令和の時代となって平成の時代のように政府債務リスクを覆い隠すうまいバランスを果たして維持できるのか
平成の約30年間にいったい何が起きていたのか。それを探るためにひとつのグラフを作ってみた。上記のグラフは平成元年度(1989年度)から平成30年度(2018年度)までの、国の債務残高(国及び地方の債務残高)と長期金利、そして日銀のマネタリーベースの推移となる。
国及び地方の債務残高は財務省のサイトにあった「我が国の1970年度以降の長期債務残高の推移」というページの数字を使っている。長期金利についても財務省のサイト内にある「国債金利情報」のページにあるデータから年度末の数値を拾ってきたものである。マネタリーベースの推移については日銀のサイトにあるマネタリーベースのページにある月末算のデータから年度末のデータを拾ったものとなる。
このグラフからほわかるように国の債務残高は平成の30年の間に約4.4倍程度に膨れあがっている。しかし、それに対する国民の危機意識はそれほど高くはない。国の債務は国民の資産で賄われているので問題ないとか、国の資産を考慮すればそれほど債務は膨れあがっていないとか、日銀の国債保有分は国の債務にカウントしなくても良いといった意見もある。私はそれらの意見を疑問視している。

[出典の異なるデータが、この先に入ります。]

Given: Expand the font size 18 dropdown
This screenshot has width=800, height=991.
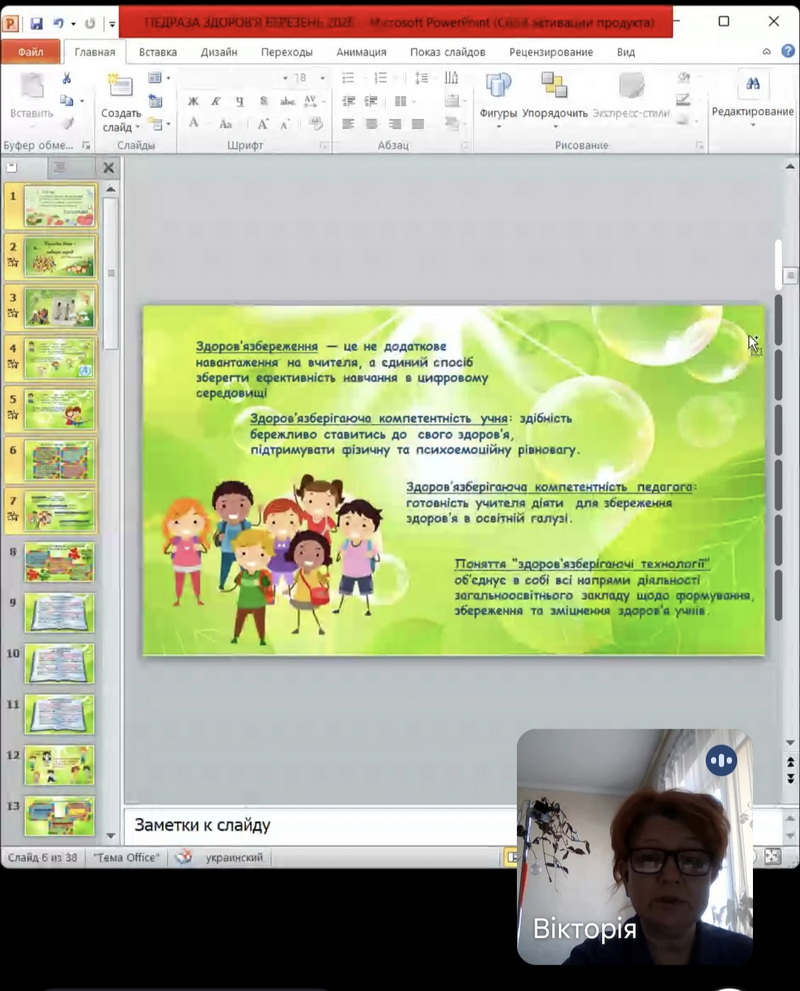Looking at the screenshot, I should click(322, 78).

国の債務そのものが1100兆円に膨れあがっているという事実にかわりはない。しかし、それに対する危機感は強くない。それは何故なのか。その理由がこのグラフから読み取れるのではなかろうか。
国の債務の大きさに対する国民の危機意識を軽減というか危機を見えにくくさせているのは長期金利の低下と日銀による国債を主体とした資産の買入である。平成の30年の間に長期金利は7%近くからゼロもしくはマイナスにまで低下した。
長期金利とは通常は10年国債の利回りのことを示す。国の債務の増加は国債の発行額や残高の増加を示す。国の債務のほとんどは国債で賄われている。その発行額や残高の増加にもかかわらず、長期金利が低下してきたのはなぜか。
その理由はいくつかある。ひとつは我々の銀行などへの預貯金、生命保険、損害保険、年金などが国債で運用されていたことにある。間接的に国民の金融資産が国債に置き換わっていたともいえる。金利そのものも低下しやい状況にあった。物価が上昇しづらい状況となったことに加え、国内ではバブル崩壊後の金融危機、海外でもITバブルの崩壊、リーマン・ショックやギリシャ・ショックなどもあり、リスク回避による安全資産とされる国債買いなども長期金利を低下させてきた。
本来であれば国の債務状態の危険信号としての役割も長期金利にはあるが、需給のバランスが維持され、金利に大きな影響を与える物価が低迷し、リスク回避による買い、さらにはマイナス金利でも運用可能な海外投資家の存在などもあって、日本国債は危ないとのリスクプレミアムが日本の国債の金利に上乗せされることはほとんどなかった。
そしてこのグラフにあるもうひとつの存在が、長期金利のさらなる低下と国債の需給をタイトにさせていたこともわかる。2013年度あたりから日銀のマネタリーバランスが大きく増加してきたことがグラフから読み取れる。
マネタリーバランスとは日銀券発行残高、貨幣流通量そして日銀当座預金で構成される。日銀券発行残高も平成の間に伸びてきているが、圧倒的な存在感を示しているのが日銀当座預金の増加であり、データが残る平成8年度が3兆円台であったものが、平成25年10月に100兆円を超え、平成27年3月に200兆円を超えて、平成28年6月に300兆円を超えている。その後400兆円に迫ったところでやっとブレーキが掛かった。
日銀当座預金の急増の背景にあるのが、日銀による大量の国債買入となっている。日銀が大量に国債を買い入れることで国債の需給バランスがタイトとなり、さらに日銀の長期金利コントロールも加わって、長期金利が低下していたのが平成時代の動きとなる。
それでは令和の時代となって、平成の時代のように政府債務リスクを覆い隠しているようなうまいバランスを果たして維持できるのであろうか。いずれこの絶妙なバランスが何かしらのきっかけで、崩れてくる可能性は当然ありうる。令和となってこのグラフがどのように変化してくるのかも見ていく必要がありそうである。